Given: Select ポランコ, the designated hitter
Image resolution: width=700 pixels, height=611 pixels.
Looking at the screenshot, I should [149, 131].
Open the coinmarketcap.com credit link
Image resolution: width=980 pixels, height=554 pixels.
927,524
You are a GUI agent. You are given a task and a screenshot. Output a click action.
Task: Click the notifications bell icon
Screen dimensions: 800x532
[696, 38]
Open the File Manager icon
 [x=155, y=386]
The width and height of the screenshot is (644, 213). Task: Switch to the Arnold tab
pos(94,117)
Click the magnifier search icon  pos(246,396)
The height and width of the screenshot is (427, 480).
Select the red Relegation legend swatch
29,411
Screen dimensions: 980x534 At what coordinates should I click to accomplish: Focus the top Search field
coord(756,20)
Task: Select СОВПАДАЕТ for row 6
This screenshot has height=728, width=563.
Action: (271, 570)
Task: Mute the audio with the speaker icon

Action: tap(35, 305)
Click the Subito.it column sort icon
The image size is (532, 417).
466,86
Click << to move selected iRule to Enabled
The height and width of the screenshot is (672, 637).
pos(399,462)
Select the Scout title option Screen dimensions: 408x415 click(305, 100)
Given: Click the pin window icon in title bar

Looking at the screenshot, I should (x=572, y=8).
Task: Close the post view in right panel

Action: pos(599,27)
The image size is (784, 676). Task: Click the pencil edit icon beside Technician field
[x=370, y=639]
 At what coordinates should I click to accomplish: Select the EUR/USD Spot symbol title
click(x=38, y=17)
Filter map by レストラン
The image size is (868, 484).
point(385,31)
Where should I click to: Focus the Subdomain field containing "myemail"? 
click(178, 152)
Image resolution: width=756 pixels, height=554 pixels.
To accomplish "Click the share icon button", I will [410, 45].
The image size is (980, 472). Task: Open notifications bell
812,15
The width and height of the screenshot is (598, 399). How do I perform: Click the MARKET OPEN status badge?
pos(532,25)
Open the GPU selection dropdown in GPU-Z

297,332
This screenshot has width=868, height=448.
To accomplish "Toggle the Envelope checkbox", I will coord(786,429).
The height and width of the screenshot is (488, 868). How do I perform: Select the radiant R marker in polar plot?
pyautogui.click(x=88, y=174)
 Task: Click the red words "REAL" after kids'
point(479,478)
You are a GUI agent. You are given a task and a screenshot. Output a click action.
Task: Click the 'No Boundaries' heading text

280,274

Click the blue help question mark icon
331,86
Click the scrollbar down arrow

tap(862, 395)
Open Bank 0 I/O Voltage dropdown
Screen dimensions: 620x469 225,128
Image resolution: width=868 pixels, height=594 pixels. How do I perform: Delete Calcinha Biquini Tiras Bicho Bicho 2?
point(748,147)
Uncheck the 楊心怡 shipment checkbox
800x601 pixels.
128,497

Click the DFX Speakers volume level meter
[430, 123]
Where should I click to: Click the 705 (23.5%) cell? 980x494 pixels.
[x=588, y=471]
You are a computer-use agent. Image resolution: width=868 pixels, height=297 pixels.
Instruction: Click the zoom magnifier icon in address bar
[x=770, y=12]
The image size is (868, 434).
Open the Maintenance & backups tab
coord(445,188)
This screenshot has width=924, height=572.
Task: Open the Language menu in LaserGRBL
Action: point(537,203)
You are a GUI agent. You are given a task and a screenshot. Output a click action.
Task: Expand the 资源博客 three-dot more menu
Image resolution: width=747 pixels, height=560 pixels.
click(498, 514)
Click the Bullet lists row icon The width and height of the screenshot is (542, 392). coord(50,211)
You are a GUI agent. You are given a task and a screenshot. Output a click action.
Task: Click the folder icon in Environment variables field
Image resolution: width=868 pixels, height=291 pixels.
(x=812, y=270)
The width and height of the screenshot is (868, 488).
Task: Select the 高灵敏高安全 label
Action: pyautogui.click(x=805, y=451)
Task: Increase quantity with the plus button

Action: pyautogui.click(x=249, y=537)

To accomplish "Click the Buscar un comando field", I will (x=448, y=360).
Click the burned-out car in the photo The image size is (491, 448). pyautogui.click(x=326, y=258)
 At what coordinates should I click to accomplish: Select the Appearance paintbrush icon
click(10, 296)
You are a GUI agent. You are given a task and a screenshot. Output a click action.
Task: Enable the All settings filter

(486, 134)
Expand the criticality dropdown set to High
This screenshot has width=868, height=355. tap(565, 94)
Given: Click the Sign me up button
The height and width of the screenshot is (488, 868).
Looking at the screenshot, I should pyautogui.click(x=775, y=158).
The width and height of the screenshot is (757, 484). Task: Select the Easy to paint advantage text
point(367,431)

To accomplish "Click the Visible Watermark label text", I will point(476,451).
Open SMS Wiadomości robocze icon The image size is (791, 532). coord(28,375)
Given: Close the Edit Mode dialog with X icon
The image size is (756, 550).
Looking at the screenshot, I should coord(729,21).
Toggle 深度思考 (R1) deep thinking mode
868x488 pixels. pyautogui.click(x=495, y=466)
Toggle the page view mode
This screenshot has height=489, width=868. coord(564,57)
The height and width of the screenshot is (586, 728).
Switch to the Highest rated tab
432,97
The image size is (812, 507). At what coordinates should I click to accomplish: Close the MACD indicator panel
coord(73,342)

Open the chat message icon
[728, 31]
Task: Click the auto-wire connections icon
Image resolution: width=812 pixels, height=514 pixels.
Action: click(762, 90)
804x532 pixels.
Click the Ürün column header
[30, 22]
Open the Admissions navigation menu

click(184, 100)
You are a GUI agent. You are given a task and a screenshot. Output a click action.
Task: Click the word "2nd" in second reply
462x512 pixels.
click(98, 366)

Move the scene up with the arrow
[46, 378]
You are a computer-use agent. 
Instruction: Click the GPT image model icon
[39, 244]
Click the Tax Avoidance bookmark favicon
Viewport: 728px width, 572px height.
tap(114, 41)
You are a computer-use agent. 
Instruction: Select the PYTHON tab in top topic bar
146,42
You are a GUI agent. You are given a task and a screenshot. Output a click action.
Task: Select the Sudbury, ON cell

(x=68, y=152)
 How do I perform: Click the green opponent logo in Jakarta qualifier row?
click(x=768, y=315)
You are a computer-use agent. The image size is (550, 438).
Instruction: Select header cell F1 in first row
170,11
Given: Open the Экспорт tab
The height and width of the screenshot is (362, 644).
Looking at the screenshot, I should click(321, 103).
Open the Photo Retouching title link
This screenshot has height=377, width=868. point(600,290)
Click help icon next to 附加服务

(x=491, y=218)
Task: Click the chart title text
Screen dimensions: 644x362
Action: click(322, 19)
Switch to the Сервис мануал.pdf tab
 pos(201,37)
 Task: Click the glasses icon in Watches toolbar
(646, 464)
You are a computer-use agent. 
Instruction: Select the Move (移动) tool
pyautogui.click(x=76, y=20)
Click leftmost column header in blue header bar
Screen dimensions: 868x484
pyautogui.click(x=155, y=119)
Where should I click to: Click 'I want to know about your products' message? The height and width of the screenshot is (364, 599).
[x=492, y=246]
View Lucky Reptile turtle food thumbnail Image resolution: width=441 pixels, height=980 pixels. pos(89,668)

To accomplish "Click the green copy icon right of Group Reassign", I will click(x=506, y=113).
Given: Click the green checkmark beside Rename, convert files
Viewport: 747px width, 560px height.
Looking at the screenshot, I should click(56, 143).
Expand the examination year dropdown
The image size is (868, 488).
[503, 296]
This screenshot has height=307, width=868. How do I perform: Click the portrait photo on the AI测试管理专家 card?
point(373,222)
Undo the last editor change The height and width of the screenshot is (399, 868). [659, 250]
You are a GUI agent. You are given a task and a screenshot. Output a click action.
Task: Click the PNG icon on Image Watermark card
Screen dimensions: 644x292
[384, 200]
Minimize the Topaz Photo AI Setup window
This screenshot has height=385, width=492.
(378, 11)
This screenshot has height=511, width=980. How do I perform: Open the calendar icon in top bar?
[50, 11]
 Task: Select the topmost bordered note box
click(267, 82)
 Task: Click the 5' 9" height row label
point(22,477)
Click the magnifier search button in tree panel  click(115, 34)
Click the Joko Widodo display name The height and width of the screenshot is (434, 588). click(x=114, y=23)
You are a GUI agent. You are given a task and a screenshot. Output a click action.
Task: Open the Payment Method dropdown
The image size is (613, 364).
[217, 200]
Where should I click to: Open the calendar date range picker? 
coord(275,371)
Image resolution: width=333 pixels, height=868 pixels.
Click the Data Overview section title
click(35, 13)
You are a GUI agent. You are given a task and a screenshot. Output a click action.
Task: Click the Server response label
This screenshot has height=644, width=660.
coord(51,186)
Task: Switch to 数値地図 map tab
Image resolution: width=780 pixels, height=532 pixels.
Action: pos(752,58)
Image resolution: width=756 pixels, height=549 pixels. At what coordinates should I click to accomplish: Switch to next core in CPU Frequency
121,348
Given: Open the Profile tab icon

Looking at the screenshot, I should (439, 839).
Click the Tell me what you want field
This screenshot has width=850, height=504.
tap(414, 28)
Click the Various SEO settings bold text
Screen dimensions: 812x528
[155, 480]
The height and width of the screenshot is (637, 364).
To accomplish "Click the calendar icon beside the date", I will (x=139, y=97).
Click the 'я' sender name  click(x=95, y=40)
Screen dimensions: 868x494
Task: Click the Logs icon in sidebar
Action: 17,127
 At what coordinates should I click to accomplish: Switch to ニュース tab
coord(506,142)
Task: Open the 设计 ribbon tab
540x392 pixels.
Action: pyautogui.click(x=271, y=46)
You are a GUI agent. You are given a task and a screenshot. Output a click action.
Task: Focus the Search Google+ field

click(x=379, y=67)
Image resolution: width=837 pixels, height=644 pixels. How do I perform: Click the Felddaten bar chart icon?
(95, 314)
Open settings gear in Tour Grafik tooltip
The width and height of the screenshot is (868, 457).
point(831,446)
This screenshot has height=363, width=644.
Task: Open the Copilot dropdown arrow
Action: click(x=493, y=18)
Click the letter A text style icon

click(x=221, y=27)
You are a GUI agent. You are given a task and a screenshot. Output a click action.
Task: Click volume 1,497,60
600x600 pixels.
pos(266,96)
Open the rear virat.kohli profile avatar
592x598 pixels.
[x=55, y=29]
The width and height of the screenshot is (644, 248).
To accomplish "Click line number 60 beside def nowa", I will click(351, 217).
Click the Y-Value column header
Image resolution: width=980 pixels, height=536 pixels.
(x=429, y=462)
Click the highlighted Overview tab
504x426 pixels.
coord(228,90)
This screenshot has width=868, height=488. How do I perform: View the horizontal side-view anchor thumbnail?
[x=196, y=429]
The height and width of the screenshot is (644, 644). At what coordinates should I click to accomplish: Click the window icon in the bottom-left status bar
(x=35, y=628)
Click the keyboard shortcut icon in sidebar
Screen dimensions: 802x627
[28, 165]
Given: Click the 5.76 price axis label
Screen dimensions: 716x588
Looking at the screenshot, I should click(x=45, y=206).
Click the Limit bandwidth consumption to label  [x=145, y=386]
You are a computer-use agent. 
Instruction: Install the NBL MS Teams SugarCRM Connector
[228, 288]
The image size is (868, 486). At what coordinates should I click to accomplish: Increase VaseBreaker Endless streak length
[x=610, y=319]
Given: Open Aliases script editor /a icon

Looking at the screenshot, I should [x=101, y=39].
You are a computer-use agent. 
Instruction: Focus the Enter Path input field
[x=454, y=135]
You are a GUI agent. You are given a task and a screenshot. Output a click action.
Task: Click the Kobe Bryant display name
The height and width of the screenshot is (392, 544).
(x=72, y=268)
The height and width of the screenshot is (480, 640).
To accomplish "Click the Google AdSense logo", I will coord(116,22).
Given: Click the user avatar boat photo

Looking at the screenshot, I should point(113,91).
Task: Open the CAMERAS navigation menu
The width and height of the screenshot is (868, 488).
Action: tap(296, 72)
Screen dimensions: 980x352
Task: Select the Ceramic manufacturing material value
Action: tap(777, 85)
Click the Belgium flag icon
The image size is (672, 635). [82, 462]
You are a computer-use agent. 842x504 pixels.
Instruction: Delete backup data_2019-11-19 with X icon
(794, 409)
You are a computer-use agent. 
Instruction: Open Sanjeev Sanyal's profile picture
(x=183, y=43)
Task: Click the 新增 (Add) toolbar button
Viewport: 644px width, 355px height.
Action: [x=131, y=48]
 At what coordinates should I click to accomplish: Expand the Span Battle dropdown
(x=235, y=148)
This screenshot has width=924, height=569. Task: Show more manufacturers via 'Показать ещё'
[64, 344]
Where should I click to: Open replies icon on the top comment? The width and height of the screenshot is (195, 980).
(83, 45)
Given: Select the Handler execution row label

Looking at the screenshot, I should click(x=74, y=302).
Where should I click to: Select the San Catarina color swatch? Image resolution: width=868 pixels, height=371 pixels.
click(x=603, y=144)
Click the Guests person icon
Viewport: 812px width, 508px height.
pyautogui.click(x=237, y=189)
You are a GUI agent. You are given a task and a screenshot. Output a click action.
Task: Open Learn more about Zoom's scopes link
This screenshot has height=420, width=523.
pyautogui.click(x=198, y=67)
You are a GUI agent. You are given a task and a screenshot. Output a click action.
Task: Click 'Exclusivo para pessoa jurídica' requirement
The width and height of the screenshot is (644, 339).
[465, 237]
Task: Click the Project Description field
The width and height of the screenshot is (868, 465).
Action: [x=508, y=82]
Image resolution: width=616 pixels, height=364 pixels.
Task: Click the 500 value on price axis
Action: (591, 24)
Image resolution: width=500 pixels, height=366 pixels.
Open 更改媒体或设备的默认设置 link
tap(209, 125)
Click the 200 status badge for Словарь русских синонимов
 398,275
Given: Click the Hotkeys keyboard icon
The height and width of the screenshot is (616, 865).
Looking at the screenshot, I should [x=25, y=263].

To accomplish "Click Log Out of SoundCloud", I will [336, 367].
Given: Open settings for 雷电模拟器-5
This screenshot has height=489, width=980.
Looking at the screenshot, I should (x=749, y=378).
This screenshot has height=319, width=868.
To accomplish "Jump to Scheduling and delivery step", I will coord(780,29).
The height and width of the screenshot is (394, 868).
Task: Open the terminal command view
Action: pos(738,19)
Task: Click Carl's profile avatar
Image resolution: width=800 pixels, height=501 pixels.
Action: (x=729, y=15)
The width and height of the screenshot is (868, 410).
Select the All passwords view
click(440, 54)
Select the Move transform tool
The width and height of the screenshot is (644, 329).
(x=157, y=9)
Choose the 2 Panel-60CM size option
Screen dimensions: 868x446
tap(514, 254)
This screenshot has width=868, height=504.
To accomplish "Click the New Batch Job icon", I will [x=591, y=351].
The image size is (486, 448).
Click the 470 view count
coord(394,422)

*****

• [Action item]: Find all lines in the records that hold the word "display". Copy them.

• [Answer for this exercise]:
Click the Joko Widodo display name The height and width of the screenshot is (434, 588). click(x=114, y=23)
Task: Click the Kobe Bryant display name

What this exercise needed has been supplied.